§ Record set:
******
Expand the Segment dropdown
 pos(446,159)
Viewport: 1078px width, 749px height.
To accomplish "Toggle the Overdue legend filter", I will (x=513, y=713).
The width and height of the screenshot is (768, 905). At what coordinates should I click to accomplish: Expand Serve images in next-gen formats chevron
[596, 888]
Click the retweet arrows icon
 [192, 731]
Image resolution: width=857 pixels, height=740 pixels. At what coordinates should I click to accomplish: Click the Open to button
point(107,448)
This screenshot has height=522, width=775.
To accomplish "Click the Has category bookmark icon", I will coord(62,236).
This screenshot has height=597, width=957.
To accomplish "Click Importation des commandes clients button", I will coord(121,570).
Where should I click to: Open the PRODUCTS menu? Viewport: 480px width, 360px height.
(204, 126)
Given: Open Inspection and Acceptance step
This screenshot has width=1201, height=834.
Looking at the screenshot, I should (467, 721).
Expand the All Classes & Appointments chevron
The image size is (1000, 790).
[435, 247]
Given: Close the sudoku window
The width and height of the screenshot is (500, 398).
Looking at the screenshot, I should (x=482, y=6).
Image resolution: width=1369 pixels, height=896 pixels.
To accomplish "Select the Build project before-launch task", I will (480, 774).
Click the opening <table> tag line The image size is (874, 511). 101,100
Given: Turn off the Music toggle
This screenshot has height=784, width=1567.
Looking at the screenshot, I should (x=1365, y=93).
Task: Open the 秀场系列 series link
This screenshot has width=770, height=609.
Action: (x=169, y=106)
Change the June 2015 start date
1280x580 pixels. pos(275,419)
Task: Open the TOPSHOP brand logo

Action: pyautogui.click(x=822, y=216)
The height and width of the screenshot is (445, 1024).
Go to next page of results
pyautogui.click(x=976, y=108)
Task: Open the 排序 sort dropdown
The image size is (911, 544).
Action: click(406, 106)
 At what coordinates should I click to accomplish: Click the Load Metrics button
******
§ What to work on:
Put the lines above, from the one containing "Task: Open the 秀场系列 series link" through the one containing "Action: click(406, 106)", inclusive, into a numbered list, leaving out blank lines.

§ Finished answer:
1. Task: Open the 秀场系列 series link
2. This screenshot has width=770, height=609.
3. Action: (x=169, y=106)
4. Change the June 2015 start date
5. 1280x580 pixels. pos(275,419)
6. Task: Open the TOPSHOP brand logo
7. Action: pyautogui.click(x=822, y=216)
8. The height and width of the screenshot is (445, 1024).
9. Go to next page of results
10. pyautogui.click(x=976, y=108)
11. Task: Open the 排序 sort dropdown
12. The image size is (911, 544).
13. Action: click(406, 106)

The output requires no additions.